At the time, Abbas left and never returned. Till now, it appeared that he had missed out on a major opportunity. Now it appears that by ignoring Obama's invitation to direct negotiations, Abbas may have scored big time.

What Olmert offered as closure to negotiations could become merely the starting point in negotiations under Obama.

UPDATE: Word is that Netanayhu is not impressed by the conditions of renewed talks and is standing firm:
Israel will not accept a Middle East peace agreement that is forced on it by external forces, Prime Minister Benjamin Netanyahu reportedly said in private meetings in recent days, sources said Wednesday.

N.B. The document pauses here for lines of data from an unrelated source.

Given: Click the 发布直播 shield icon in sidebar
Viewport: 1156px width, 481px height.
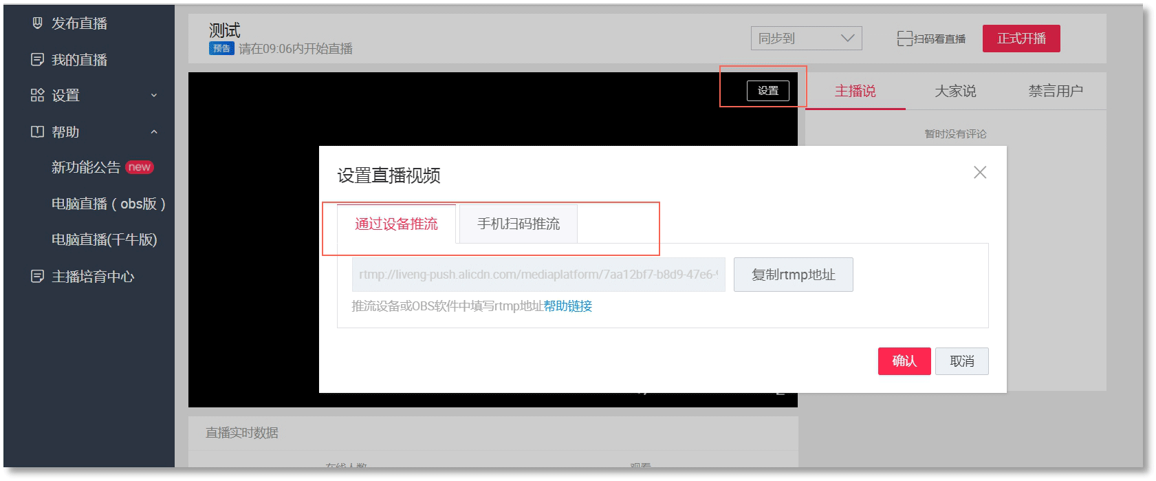Looking at the screenshot, I should (37, 23).
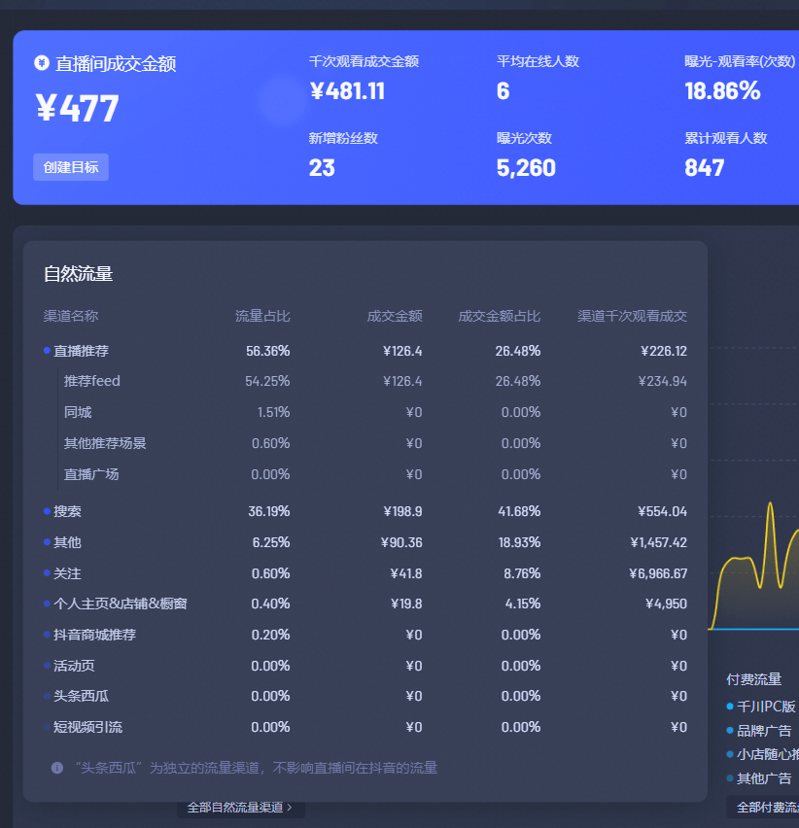The image size is (799, 828).
Task: Click the legend dot beside 其他广告
Action: pyautogui.click(x=730, y=777)
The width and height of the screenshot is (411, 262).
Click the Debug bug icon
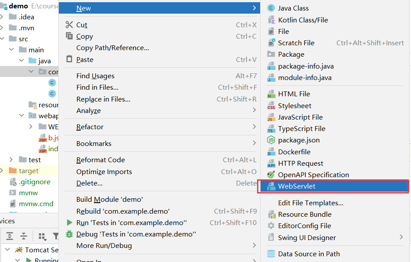(69, 234)
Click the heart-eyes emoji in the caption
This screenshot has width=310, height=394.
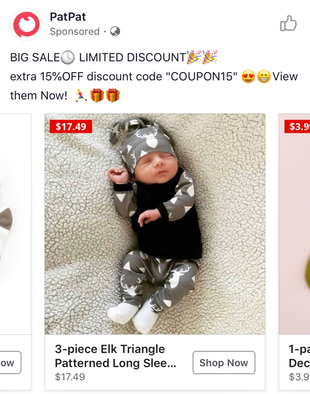click(x=248, y=77)
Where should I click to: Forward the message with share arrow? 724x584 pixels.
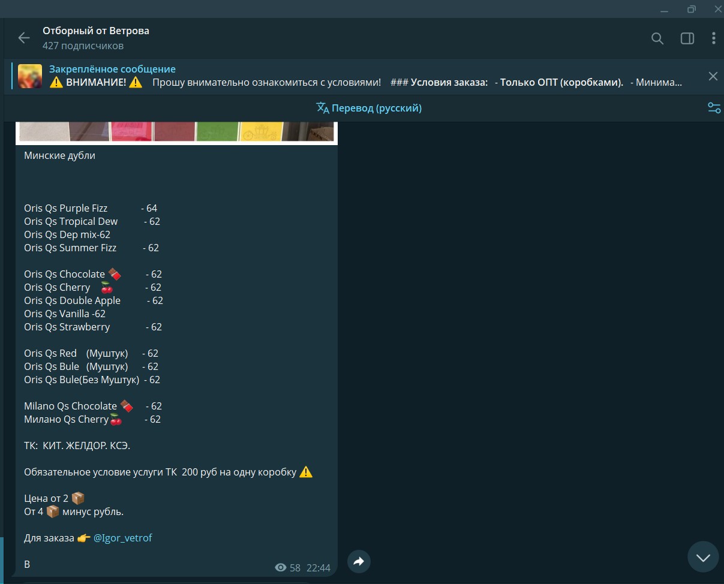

Netanyahu reportedly told close aides that "it won't work and it won't be acceptable if a settlement is forced on us," stressing the need to ensure proper security arrangements as part of any future peace deal.

For that end, the PM reportedly said, Israel would have to retain a military presence along its eastern border with Jordan, adding that any agreement that doesn't allow for those measure will not be accepted.
So Bibi stands firm--but for how long?

Jennifer Rubin writes:

So where does this leave the Obami? To stamp their feet and send George Mitchell shuttling back and forth between fruitless meetings with the two sides? If one ever needed proof that the peace process can be not only a waste of time but also counterproductive, this is it.
Meanwhile, with all those former national-security advisers in the building, do we think the Obami asked them for advice on getting out of their dead-end Iran policy? It doesn’t appear so from the news reports, and that speaks volumes about the misplaced priorities of a foreign-policy team that is increasing divorced from reality.